• **DATASET EXTRACT**:
□ □ □ □ □

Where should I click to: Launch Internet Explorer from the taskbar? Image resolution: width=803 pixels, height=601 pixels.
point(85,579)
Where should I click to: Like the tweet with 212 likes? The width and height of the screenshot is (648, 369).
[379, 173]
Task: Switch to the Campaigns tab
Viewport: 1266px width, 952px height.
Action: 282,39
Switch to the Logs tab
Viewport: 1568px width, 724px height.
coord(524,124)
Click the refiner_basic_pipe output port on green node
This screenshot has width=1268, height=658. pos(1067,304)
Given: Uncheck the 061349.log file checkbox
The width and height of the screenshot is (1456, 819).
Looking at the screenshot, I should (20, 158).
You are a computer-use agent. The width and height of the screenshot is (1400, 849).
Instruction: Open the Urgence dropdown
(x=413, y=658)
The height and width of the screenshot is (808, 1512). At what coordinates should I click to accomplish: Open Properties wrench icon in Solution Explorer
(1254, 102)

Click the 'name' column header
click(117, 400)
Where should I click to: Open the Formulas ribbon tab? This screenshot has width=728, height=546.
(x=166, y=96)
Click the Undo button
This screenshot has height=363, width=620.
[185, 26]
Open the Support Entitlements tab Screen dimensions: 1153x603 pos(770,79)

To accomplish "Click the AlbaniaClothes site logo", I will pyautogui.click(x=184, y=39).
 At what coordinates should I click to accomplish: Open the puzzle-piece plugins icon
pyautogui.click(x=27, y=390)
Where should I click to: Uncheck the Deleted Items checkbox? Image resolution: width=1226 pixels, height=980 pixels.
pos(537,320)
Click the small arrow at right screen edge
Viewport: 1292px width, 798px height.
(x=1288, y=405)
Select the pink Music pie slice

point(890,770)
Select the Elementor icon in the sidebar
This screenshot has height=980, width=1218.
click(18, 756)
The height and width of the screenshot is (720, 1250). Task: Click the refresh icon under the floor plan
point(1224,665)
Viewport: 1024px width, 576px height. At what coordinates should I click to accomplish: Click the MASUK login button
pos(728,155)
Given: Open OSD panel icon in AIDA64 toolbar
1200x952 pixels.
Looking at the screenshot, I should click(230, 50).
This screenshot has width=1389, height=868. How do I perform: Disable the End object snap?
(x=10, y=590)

□ □ □ □ □

• **THE EXERCISE**: Render all the lines of the data above as a numbered list, leaving out the blank lines.

• **SOLVED EXERCISE**:
1. Where should I click to: Launch Internet Explorer from the taskbar? Image resolution: width=803 pixels, height=601 pixels.
2. point(85,579)
3. Where should I click to: Like the tweet with 212 likes? The width and height of the screenshot is (648, 369).
4. [379, 173]
5. Task: Switch to the Campaigns tab
6. Viewport: 1266px width, 952px height.
7. Action: 282,39
8. Switch to the Logs tab
9. Viewport: 1568px width, 724px height.
10. coord(524,124)
11. Click the refiner_basic_pipe output port on green node
12. This screenshot has width=1268, height=658. pos(1067,304)
13. Given: Uncheck the 061349.log file checkbox
14. The width and height of the screenshot is (1456, 819).
15. Looking at the screenshot, I should (20, 158).
16. You are a computer-use agent. The width and height of the screenshot is (1400, 849).
17. Instruction: Open the Urgence dropdown
18. (x=413, y=658)
19. The height and width of the screenshot is (808, 1512). At what coordinates should I click to accomplish: Open Properties wrench icon in Solution Explorer
20. (1254, 102)
21. Click the 'name' column header
22. click(117, 400)
23. Where should I click to: Open the Formulas ribbon tab? This screenshot has width=728, height=546.
24. (x=166, y=96)
25. Click the Undo button
26. This screenshot has height=363, width=620.
27. [185, 26]
28. Open the Support Entitlements tab Screen dimensions: 1153x603 pos(770,79)
29. To accomplish "Click the AlbaniaClothes site logo", I will pyautogui.click(x=184, y=39).
30.  At what coordinates should I click to accomplish: Open the puzzle-piece plugins icon
31. pyautogui.click(x=27, y=390)
32. Where should I click to: Uncheck the Deleted Items checkbox? Image resolution: width=1226 pixels, height=980 pixels.
33. pos(537,320)
34. Click the small arrow at right screen edge
35. Viewport: 1292px width, 798px height.
36. (x=1288, y=405)
37. Select the pink Music pie slice
38. point(890,770)
39. Select the Elementor icon in the sidebar
40. This screenshot has height=980, width=1218.
41. click(18, 756)
42. The height and width of the screenshot is (720, 1250). Task: Click the refresh icon under the floor plan
43. point(1224,665)
44. Viewport: 1024px width, 576px height. At what coordinates should I click to accomplish: Click the MASUK login button
45. pos(728,155)
46. Given: Open OSD panel icon in AIDA64 toolbar
47. 1200x952 pixels.
48. Looking at the screenshot, I should click(230, 50).
49. This screenshot has width=1389, height=868. How do I perform: Disable the End object snap?
50. (x=10, y=590)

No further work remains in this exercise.